I think I am in the minority in liking the first book in this series better. I just liked Monty as a narrator so much, whereas everyone else (even several people who didn’t like the first book at all) have really liked this one, and Felicity, better. And she is awesome, no doubt.
This series overall is really fun, but I had the same problems with this one that I did the first one, but times about a thousand.
It’s about a year after the events of Gentleman’s Guide, and Felicity is living in Edinburgh, trying to get admitted to medical school. Any medical school at this point, but she’s in Edinburgh in particular because of men like Joseph Bell (the inspiration behind the character of Sherlock Holmes) and Alexander Platt, a doctor who is pioneering new techniques of medicine. No one will admit her, no one will even listen to her once they find out she’s a woman. She ends up in London bunking with Percy and Monty, and after once again being turned down by a committee of men, on a slim recommendation from one of the doctors who felt sorry for her, goes on a harebrained cross country journey to track down Alexander Platt and ask to work for him. It just so happens he’s getting married to one of Felicity’s childhood friend, Johanna Hoffman, so she has an in.
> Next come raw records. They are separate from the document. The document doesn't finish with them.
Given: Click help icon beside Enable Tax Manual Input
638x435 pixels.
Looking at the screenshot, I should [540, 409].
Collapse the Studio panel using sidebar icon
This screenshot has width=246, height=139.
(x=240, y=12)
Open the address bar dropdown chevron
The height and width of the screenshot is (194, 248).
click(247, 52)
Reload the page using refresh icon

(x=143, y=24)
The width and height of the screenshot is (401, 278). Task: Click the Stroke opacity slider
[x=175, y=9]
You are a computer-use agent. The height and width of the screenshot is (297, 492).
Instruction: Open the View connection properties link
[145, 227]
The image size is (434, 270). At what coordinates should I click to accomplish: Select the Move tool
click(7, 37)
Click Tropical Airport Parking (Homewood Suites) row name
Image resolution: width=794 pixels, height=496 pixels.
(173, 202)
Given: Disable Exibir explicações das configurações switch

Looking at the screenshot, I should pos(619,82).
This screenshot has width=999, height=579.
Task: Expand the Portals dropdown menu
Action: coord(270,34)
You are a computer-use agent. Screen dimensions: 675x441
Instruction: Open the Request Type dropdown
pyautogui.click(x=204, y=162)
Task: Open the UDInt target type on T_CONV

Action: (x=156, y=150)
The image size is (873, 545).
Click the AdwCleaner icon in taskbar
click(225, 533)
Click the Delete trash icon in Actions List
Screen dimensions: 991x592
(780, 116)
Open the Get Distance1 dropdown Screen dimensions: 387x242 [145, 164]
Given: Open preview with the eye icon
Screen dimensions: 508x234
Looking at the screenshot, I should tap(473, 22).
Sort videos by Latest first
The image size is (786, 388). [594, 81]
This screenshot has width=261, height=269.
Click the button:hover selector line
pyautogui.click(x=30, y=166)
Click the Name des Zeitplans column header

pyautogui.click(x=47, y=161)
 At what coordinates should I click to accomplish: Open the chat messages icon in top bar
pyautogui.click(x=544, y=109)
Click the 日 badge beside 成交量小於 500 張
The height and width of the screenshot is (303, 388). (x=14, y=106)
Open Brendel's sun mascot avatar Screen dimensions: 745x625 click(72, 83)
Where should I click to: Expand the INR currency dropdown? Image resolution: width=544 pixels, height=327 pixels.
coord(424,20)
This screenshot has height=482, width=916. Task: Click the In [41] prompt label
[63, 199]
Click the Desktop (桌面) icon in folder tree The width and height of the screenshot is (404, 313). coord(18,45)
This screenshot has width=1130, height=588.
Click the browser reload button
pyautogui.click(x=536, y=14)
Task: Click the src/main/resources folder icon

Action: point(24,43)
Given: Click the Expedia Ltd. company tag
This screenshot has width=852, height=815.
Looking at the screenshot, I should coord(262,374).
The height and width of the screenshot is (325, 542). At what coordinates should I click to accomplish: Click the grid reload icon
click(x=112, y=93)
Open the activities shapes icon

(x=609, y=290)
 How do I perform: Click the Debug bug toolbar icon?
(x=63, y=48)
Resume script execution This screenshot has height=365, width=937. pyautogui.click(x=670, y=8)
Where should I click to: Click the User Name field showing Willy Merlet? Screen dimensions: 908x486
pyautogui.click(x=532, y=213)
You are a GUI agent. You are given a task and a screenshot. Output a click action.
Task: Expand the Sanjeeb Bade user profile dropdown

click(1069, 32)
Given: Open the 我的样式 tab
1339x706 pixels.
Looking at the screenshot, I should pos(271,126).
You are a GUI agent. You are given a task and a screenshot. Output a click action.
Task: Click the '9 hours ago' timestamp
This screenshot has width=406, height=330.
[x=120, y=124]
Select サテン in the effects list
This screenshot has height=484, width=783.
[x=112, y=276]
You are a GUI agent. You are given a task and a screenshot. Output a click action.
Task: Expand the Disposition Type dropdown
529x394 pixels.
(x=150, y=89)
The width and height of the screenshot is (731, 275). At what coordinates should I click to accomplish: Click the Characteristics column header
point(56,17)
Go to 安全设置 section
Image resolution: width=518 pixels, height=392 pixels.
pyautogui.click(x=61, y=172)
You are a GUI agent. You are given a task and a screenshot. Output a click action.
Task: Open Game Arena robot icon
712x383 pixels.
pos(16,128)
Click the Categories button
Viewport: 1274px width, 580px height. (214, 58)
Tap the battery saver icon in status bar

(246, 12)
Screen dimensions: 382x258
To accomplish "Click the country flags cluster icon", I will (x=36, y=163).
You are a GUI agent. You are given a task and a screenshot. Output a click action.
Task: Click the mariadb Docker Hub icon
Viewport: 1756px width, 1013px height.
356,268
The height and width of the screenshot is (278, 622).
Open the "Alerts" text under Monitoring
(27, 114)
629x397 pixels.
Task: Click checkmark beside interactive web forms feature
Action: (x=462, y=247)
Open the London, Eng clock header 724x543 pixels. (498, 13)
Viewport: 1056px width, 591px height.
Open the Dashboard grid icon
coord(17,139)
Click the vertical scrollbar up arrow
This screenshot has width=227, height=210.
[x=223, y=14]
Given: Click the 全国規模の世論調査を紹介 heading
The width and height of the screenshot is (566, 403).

Only, she’ll have to mend fences with Joanna once she gets there. (The way they do this is one of the best parts of the book, lots of discussion about female friendship, and Felicity being confronted with her own flawed thinking about femininity and intelligence.)
(Felicity is pretty obviously asexual, and I really, really enjoyed watching her navigate everything while everyone’s basic expectations for what a woman’s life and value are supposed to look like do not resonate with her at all.)
They end up on a bit of a swashbuckling adventure with a Muslim girl named Sim, and that part was great! But again, I just thought the fantastical elements of this book (like the last one) were too much for the tone of the rest of it. I really would have liked to have seen a version of this book and the first that didn’t have that stuff in there, and this is coming from someone who loves fantasy, the more the merrier. I guess I just liked the idea of these books, historical adventure fiction featuring characters who don’t normally get featured in those types of books (gay, bisexual, asexual, Muslim, characters with disabilities and chronic illnesses, etc.), and I didn’t feel it needed the other stuff. I don’t know, I guess I can’t really explain it, and I’m the only person I’ve seen with this complaint, so ‾\_(ツ)_/‾
I don’t know if there is going to be another book in this series, but I’m in if there is, and if not, there’s always re-reading.